Required tasks:
[A] In the passage about a childhood spent with angels, what form of healing did the mother teach the narrator?
[B] Write the next part of the passage about a childhood spent with angels, picking up after its final sentence.

Exercise passage:
────────────────

My childhood was spent playing with angels. Seeing these glowing beings in spirit form was a magical way to learn about he world. We shared many exciting adventures together as they taught me about spirit: understanding its aliveness, its energy and its character. In our shared silence they explained that I was also spirit and my purpose in life was to help others. At four years old, I did not question. My mother knew about my imaginary angel friends, and I told her point blank what they said. She nodded and with a big grin, a twinkle in her eye, and replied, "That must be a wonderful thing for you to know."
This information was not a surprise to my mother. By this time she has already spent years researching the mysteries of metaphysics and learning how to see energy and angels. She taught me a form of hands-on-healing, and together we would play with energy and test our knowledge of the unseen. My entire childhood was spent living in the world of spirit. It became my language of being, framing a reference for all things.

────────────────

Entries provided:
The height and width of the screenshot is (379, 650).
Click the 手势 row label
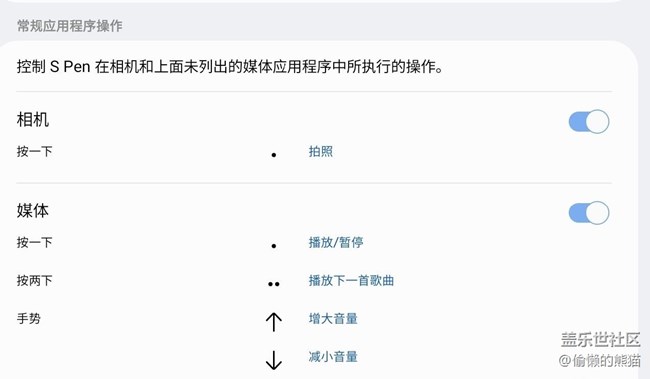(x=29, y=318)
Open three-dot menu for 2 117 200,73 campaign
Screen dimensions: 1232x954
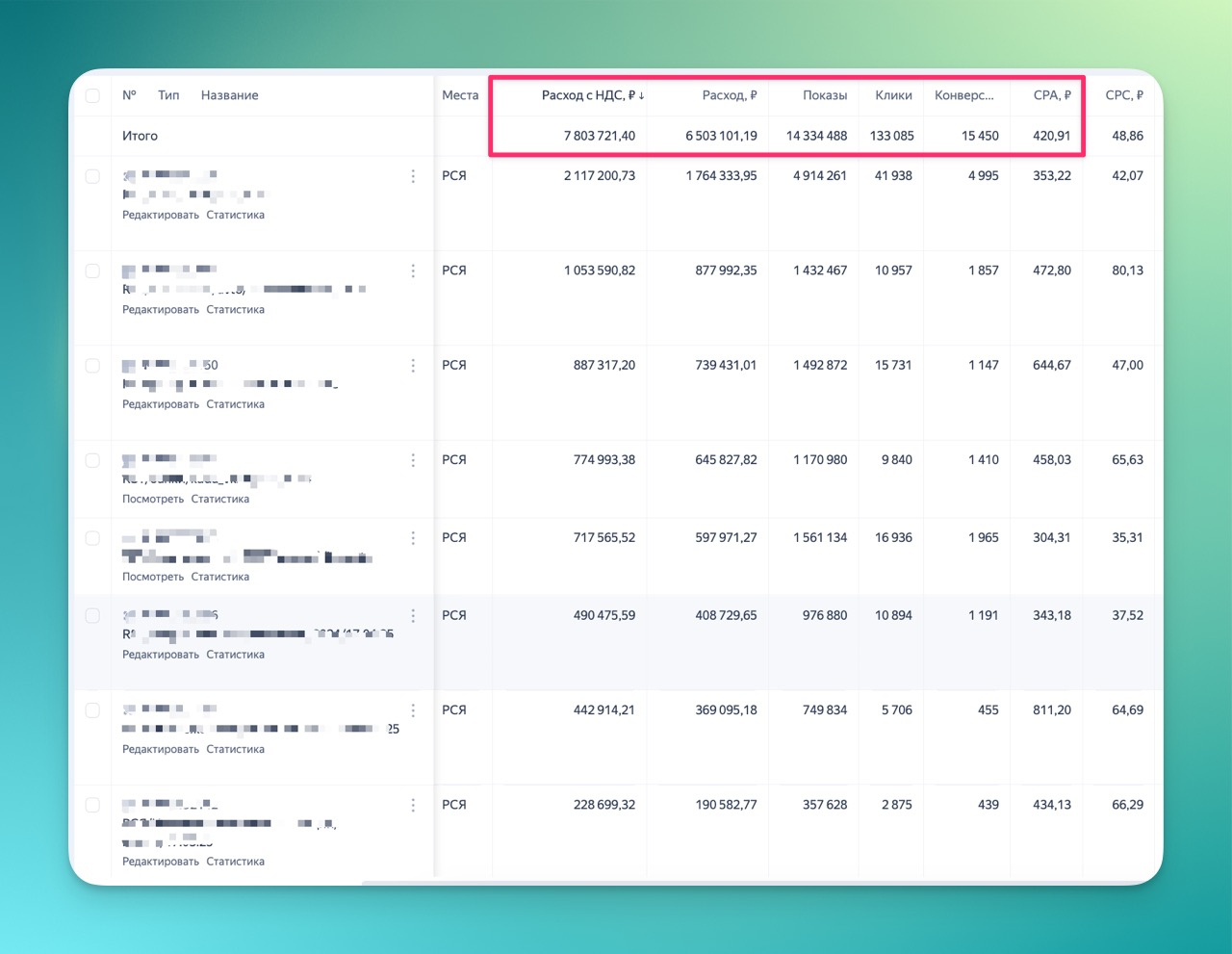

────────────────

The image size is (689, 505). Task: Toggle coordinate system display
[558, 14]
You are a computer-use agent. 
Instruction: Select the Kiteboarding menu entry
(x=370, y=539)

────────────────

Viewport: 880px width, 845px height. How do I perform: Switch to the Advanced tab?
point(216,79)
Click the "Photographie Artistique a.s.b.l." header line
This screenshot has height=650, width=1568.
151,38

────────────────

Answers:
[A] A form of hands-on-healing.

[B]
This unique perspective of life endowed me with the magical spirit of a young child right into my adolescent years. However, as each year passed, I drew deeper into a place of high school, friends and work that came to be known as the "real world." Fully of jealousy and greed and squashing down others to get ahead, this world was completely opposite to the kind and gentle place of spirit that I grew up in. In an effort to survive I began to create a new Carrieanne, one that would mould and shape into what everyone in the real world considered 'normal.' I forgot about the angels and their lessons in spirit and its aliveness within all things, especially within myself. I forgot about who I was and what I was here to do. From time to time my mother would ask if I could still see the angels and remind me of my childhood with them, but it was lost on the deaf ears of an adolescent trying to make my way in the world.
It was a very sad time for me, trying to make the best of the chaotic mess I had created for myself as someone else. Then something unexpected happened: my mother was diagnosed with cancer and within eight months died from the disease. The moment my mom died it hit me how I'd thrown away an important part of me by trying all those years to be normal and fit in. My whole world turned upside down in a flash and pulled me right apart, forcing me to ask questions about myself: Who am I? What is important to me? Why am I here?